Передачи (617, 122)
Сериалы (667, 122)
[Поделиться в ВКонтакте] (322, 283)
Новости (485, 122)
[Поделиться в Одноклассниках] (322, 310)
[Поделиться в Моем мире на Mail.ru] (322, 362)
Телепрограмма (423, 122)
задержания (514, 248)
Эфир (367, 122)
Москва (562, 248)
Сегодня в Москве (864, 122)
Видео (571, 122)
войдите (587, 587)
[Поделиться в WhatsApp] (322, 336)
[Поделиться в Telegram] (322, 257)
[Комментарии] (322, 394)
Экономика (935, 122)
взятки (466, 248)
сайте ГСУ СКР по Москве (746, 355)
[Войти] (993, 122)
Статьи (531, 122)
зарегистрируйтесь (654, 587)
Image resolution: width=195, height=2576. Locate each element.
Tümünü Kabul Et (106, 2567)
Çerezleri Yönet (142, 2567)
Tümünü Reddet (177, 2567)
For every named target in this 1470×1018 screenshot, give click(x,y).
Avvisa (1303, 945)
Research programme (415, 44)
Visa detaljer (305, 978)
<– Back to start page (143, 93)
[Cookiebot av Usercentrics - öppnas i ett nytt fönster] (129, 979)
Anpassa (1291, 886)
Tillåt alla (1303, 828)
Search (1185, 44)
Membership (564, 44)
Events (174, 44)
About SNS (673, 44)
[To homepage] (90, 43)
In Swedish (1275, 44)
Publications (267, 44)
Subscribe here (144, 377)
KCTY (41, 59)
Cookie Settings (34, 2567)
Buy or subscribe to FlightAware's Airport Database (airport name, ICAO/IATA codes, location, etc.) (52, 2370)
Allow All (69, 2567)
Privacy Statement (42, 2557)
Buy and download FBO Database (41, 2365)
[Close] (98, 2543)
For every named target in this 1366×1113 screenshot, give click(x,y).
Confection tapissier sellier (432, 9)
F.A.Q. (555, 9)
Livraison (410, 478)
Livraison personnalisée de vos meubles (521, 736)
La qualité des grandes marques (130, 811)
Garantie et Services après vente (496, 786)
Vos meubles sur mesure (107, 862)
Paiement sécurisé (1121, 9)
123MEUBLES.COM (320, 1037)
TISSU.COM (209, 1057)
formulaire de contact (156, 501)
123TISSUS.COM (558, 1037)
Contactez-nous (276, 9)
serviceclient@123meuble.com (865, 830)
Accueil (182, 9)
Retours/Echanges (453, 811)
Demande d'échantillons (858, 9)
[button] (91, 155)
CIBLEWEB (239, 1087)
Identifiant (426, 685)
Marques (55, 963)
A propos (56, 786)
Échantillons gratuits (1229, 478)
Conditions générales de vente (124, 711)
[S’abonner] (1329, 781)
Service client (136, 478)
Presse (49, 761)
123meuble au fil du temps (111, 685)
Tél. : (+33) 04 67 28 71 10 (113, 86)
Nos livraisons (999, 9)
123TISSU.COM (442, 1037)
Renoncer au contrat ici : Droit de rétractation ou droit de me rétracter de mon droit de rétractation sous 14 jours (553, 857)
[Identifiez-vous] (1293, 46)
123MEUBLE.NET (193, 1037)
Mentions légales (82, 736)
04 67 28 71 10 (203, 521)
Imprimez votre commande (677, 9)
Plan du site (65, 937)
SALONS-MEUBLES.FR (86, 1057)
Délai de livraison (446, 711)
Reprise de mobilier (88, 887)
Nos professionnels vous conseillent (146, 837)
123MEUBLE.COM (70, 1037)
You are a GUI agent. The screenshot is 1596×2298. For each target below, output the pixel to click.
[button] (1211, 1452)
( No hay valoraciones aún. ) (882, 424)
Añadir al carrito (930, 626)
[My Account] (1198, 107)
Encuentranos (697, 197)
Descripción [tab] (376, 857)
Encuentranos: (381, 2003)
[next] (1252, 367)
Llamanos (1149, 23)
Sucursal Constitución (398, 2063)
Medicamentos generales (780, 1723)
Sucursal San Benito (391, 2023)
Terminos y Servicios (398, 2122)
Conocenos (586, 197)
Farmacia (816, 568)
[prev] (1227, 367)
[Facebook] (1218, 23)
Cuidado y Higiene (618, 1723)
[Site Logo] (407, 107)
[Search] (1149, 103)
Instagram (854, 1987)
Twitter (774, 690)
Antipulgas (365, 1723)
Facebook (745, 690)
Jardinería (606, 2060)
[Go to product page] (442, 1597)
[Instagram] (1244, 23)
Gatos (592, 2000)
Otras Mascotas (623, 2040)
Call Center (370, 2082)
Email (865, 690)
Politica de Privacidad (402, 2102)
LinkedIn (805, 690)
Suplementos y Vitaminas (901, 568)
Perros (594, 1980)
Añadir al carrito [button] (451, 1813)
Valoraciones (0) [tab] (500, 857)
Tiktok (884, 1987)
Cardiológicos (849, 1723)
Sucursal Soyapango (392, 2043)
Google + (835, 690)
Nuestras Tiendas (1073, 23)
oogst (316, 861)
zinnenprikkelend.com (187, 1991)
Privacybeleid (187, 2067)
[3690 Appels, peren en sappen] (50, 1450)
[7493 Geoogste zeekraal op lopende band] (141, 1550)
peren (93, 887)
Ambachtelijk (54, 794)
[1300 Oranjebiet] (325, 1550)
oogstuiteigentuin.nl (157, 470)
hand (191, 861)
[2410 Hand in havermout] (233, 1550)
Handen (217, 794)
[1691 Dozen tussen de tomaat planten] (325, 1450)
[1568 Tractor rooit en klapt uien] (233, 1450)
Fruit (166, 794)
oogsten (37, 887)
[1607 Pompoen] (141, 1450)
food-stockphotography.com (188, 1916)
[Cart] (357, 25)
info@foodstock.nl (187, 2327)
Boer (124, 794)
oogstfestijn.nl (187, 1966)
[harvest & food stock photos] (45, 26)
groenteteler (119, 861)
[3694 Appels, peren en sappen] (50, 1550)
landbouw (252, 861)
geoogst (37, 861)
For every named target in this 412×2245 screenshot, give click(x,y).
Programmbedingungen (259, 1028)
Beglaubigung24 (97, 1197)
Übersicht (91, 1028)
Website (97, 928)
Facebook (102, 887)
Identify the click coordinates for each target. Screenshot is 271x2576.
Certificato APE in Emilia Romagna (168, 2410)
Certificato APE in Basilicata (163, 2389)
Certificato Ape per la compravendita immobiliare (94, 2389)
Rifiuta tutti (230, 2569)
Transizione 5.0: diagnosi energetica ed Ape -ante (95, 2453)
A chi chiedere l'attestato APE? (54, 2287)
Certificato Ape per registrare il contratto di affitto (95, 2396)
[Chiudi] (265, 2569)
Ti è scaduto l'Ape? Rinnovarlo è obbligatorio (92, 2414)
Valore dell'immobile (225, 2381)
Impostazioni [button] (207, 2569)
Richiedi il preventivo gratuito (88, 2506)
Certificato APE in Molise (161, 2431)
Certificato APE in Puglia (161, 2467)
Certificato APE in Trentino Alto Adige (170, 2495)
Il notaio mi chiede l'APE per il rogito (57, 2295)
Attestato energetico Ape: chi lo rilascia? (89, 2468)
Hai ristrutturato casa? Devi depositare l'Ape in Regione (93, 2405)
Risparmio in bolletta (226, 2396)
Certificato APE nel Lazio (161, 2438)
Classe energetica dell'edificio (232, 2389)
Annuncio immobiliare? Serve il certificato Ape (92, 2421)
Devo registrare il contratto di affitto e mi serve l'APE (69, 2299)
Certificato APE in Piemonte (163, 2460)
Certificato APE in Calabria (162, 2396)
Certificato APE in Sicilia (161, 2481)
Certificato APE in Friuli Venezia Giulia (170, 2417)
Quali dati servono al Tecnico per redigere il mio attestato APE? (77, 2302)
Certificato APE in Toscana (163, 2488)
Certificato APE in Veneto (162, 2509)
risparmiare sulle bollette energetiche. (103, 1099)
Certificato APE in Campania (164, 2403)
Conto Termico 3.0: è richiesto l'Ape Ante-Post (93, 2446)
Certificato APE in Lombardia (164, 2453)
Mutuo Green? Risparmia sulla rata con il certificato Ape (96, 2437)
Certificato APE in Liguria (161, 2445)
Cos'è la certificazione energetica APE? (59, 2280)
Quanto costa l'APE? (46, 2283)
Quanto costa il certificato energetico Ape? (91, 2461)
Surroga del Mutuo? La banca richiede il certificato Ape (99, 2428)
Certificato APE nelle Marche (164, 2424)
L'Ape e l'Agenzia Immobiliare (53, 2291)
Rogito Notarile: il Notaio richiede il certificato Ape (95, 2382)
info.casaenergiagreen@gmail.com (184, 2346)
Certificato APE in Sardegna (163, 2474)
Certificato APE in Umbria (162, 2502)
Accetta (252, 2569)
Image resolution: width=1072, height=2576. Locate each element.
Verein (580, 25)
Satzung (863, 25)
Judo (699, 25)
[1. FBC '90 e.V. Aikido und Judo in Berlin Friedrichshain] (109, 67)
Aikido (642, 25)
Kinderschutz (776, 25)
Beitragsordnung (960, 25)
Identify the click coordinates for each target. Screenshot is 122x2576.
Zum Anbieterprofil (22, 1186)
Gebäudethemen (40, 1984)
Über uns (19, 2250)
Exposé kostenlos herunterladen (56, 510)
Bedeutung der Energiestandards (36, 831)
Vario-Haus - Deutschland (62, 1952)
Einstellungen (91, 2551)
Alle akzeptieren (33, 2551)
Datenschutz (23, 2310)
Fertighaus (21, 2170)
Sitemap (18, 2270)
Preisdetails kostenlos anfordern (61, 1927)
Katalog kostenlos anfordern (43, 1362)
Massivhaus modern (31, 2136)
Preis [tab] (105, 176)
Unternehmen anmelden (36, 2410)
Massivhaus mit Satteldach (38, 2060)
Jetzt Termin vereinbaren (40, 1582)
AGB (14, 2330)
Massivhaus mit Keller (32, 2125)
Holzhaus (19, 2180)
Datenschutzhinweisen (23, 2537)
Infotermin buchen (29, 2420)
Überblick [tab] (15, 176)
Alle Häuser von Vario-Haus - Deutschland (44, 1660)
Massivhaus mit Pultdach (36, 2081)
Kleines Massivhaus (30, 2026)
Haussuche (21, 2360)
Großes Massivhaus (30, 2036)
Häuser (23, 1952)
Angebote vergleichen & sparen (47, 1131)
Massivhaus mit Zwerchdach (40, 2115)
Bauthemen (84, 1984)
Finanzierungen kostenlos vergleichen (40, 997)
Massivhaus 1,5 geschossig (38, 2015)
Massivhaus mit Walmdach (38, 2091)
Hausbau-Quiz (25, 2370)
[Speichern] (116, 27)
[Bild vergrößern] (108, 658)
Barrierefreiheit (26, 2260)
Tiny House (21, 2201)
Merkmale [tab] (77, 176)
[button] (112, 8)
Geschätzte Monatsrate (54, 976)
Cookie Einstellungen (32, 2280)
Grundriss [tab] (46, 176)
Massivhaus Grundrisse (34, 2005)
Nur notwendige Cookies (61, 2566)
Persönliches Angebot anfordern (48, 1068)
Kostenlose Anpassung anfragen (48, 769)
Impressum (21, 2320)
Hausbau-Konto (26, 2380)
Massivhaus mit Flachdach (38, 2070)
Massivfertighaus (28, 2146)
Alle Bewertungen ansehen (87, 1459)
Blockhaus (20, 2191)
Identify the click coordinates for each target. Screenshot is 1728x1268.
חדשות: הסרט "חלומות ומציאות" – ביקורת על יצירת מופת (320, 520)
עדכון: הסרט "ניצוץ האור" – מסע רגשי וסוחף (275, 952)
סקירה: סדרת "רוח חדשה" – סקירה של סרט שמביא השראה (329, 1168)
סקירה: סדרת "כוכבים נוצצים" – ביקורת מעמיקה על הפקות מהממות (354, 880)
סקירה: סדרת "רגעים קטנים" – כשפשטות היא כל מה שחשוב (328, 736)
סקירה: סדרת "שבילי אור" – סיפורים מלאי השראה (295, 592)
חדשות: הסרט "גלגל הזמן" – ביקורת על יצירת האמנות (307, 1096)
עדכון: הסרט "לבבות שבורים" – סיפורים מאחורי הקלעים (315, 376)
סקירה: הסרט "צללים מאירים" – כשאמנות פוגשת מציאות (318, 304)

# PROBLEM DETAILS
Write down again, exactly as given, only the lines above that fall from the line with "Website (97, 928)" to the line with "Il notaio mi", inclusive.

# RESPONSE BOX
Website (97, 928)
Facebook (102, 887)
Identify the click coordinates for each target. Screenshot is 271x2576.
Certificato APE in Emilia Romagna (168, 2410)
Certificato APE in Basilicata (163, 2389)
Certificato Ape per la compravendita immobiliare (94, 2389)
Rifiuta tutti (230, 2569)
Transizione 5.0: diagnosi energetica ed Ape -ante (95, 2453)
A chi chiedere l'attestato APE? (54, 2287)
Certificato Ape per registrare il contratto di affitto (95, 2396)
[Chiudi] (265, 2569)
Ti è scaduto l'Ape? Rinnovarlo è obbligatorio (92, 2414)
Valore dell'immobile (225, 2381)
Impostazioni [button] (207, 2569)
Richiedi il preventivo gratuito (88, 2506)
Certificato APE in Molise (161, 2431)
Certificato APE in Puglia (161, 2467)
Certificato APE in Trentino Alto Adige (170, 2495)
Il notaio mi chiede l'APE per il rogito (57, 2295)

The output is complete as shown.